Y al mismo tiempo, los psicólogos muestran que las condenas de jueces que no usan asistencia algorítmica sufren de sesgos.
Ejemplo de efecto ancla en otro contexto:
Like those signs in supermarkets that say ‘Limit of 12 cans of soup per customer’. They aren’t designed to ward off soup fiends from buying up all the stock, as you might think. They exist to subtly manipulate your perception of how many cans of soup you need. The brain anchors with the number 12 and adjusts downwards. One study back in the 1990s showed that precisely such a sign could increase the average sale per customer from 3.3 tins of soup to 7.52
MEDICINA
Los algos aquí se usan en un contexto más técnico: detección de células cancerígenas en muestras de anatomopatología, por ejemplo. Hubo un experimento MUY interesante hace tiempo:
They gave 16 testers a touch- screen monitor and tasked them with sorting through images of breast tissue. The pathology samples had been taken from real women, from whom breast tissue had been removed by a biopsy, sliced thinly and stained with chemicals to make the blood vessels and milk ducts stand out in reds, purples and blues. All the tester had to do was decide whether the patterns in the image hinted at cancer lurking among the cells. After a short period of training, the testers were set to work, with impressive results. Working independently, they correctly assessed 85 per cent of samples. But then the researchers realized something remarkable. If they started pooling answers– combining votes from the individual testers to give an overall assessment on an image– the accuracy rate shot up to 99 per cent. What was truly extraordinary about this study was not the skill of the testers. It was their identity. These plucky lifesavers were not oncologists. They were not pathologists. They were not nurses. They were not even medical students. They were pigeons. Pathologists’ jobs are safe for a while yet– I don’t think even the scientists who designed the study were suggesting that doctors should be replaced by plain old pigeons. But the experiment did demonstrate an important point: spotting patterns hiding among clusters of cells is not a uniquely human skill. So, if a pigeon can manage it, why not an algorithm?

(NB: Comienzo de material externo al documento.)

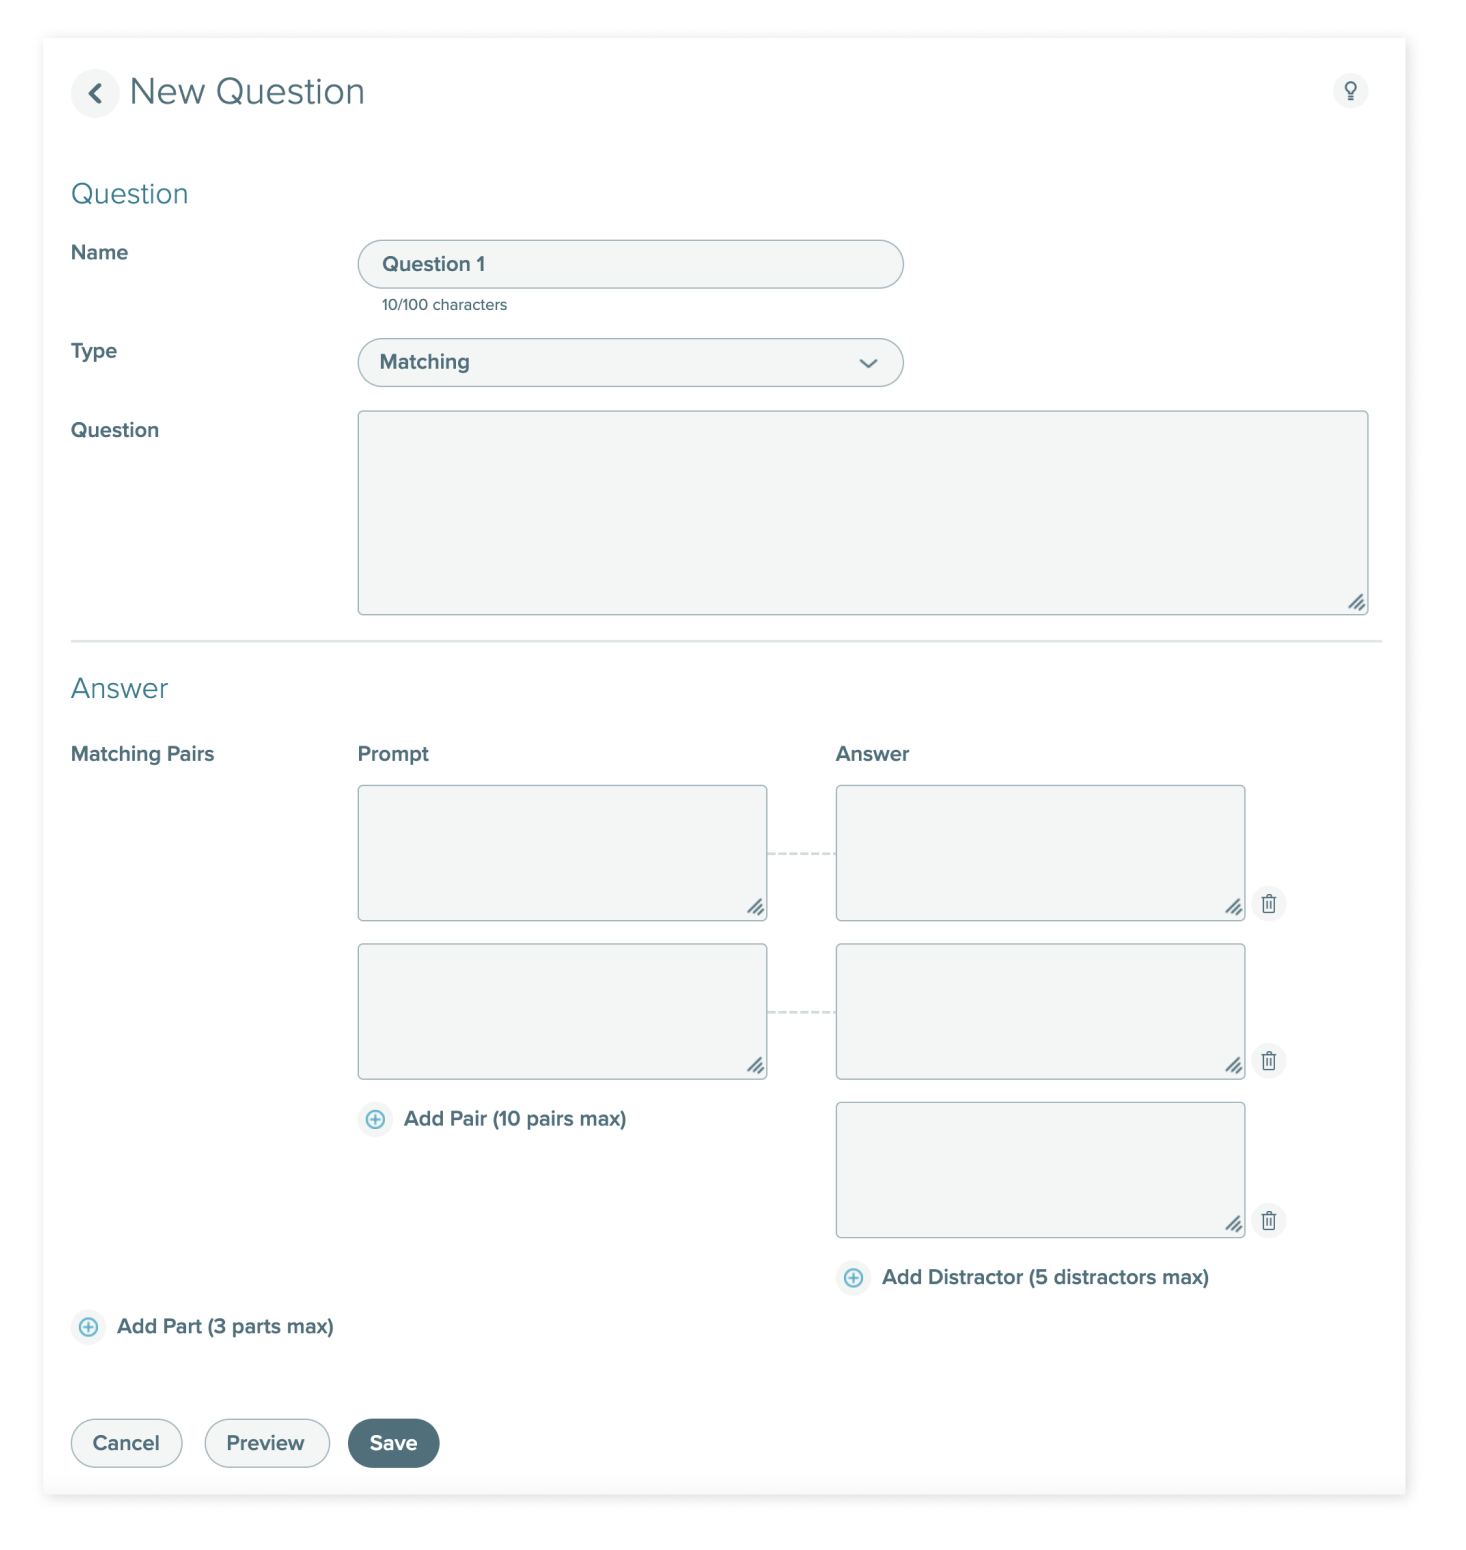Delete the second matching pair with trash icon
Viewport: 1466px width, 1550px height.
click(x=1268, y=1061)

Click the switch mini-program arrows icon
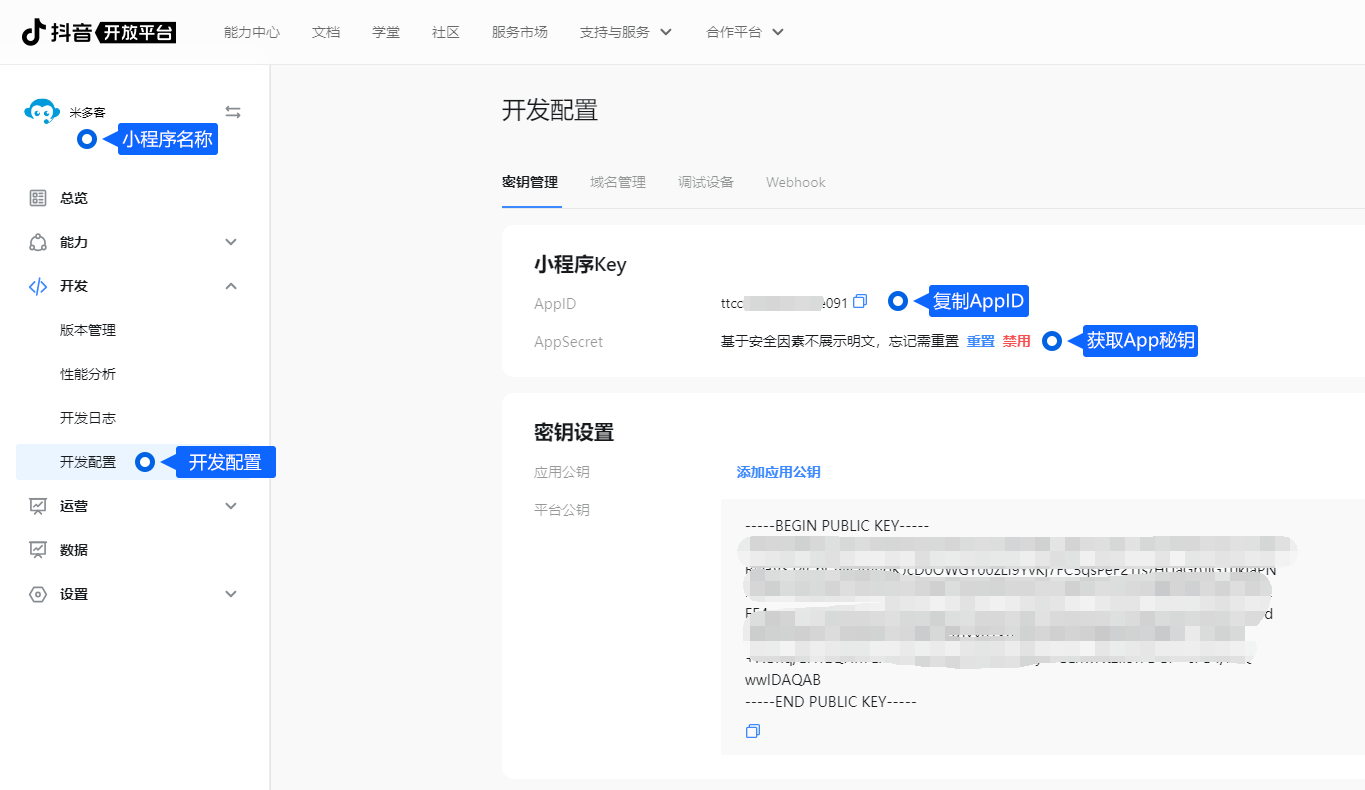[233, 112]
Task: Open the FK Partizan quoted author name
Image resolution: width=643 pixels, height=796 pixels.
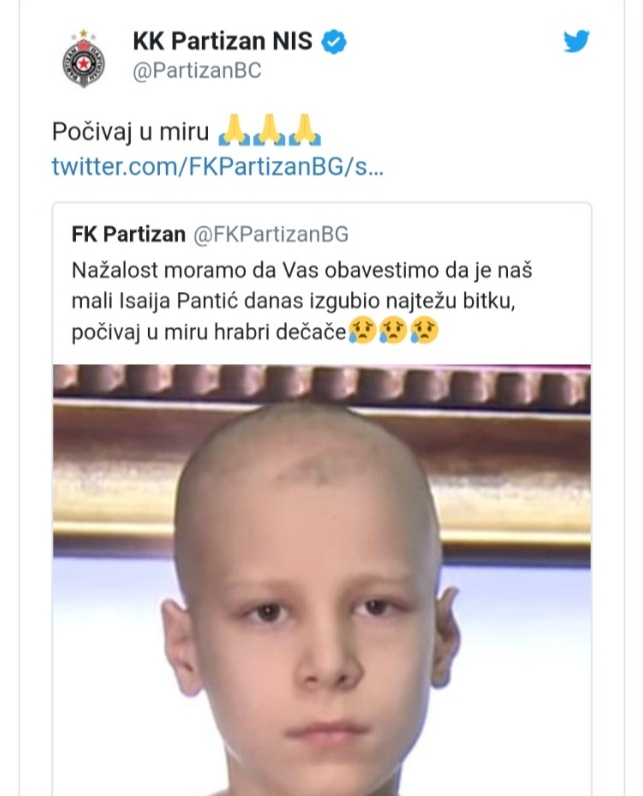Action: [x=128, y=235]
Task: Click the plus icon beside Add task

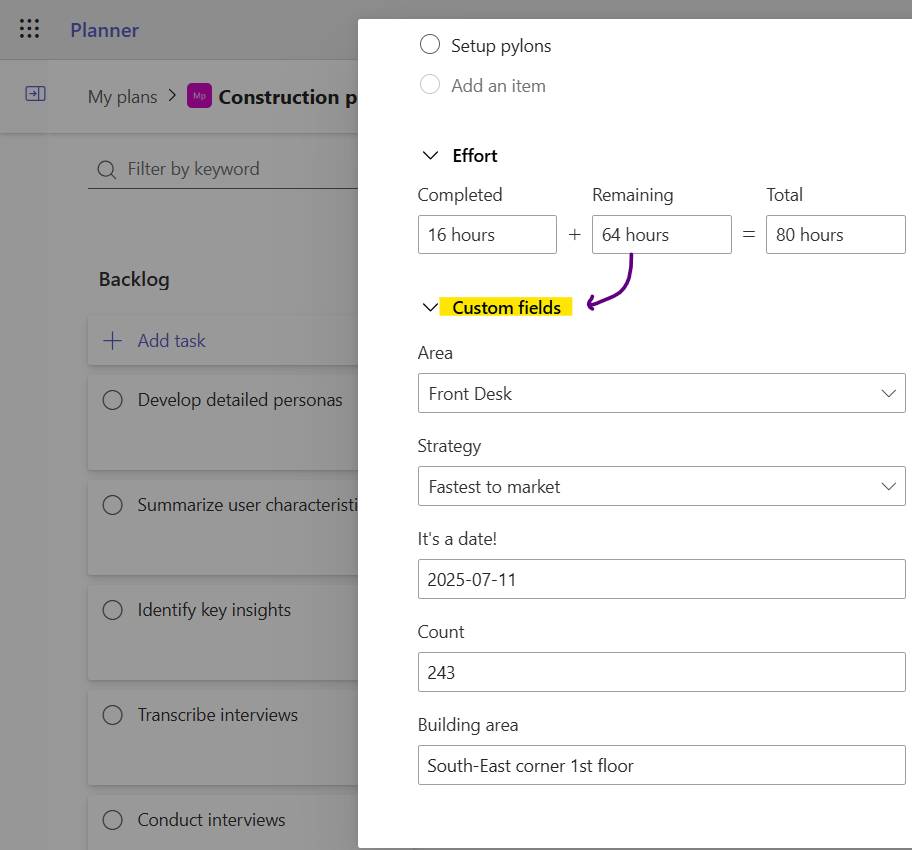Action: click(x=113, y=341)
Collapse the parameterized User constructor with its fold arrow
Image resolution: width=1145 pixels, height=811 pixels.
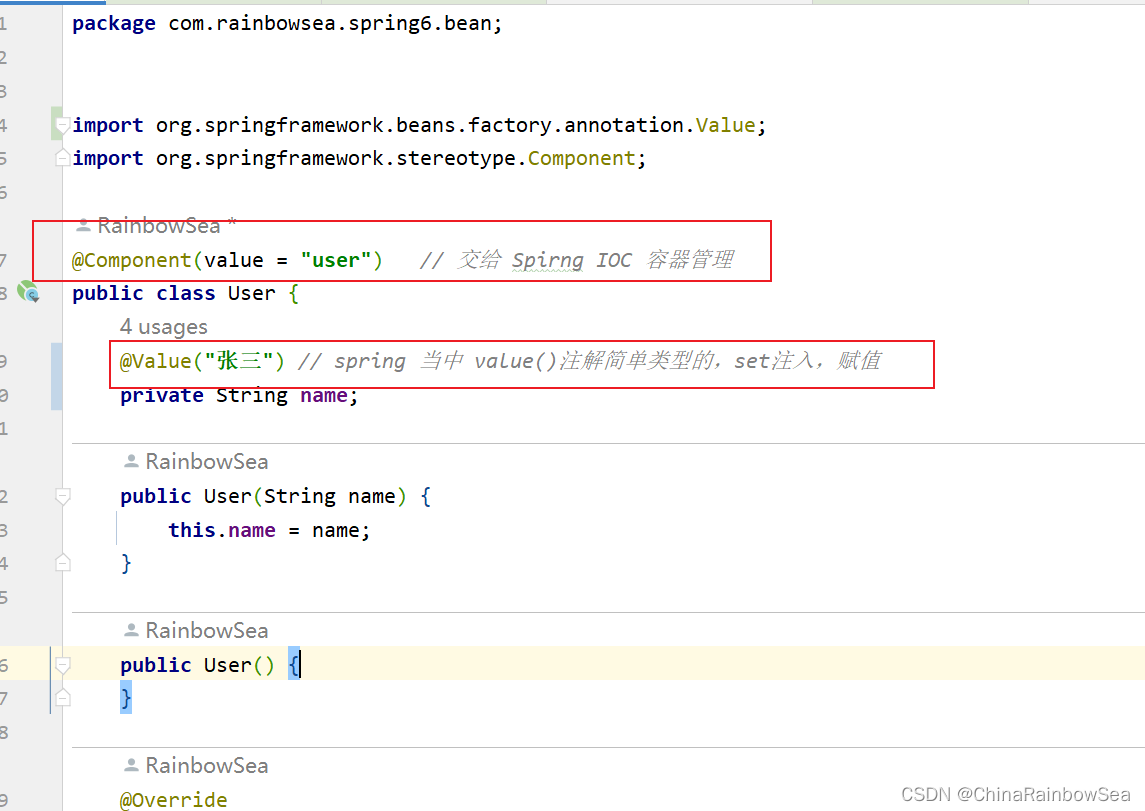pyautogui.click(x=62, y=495)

¡Se me acaban los caracteres de la crítica!
La conclusión a la que llega la autora es que los algos son una maravillosa herramienta cuando se les considera una ayuda al humano que debe seguir al mando. Deben proporcionar datos que ayuden al humano a tomar la decisión, no tomarla ellos. La unión humano+máquina es mucho más poderosa que las partes por separado.
El libro es fantástico, muy recomendable. Proporciona tanto historias curiosas como cultura y elementos de juicio.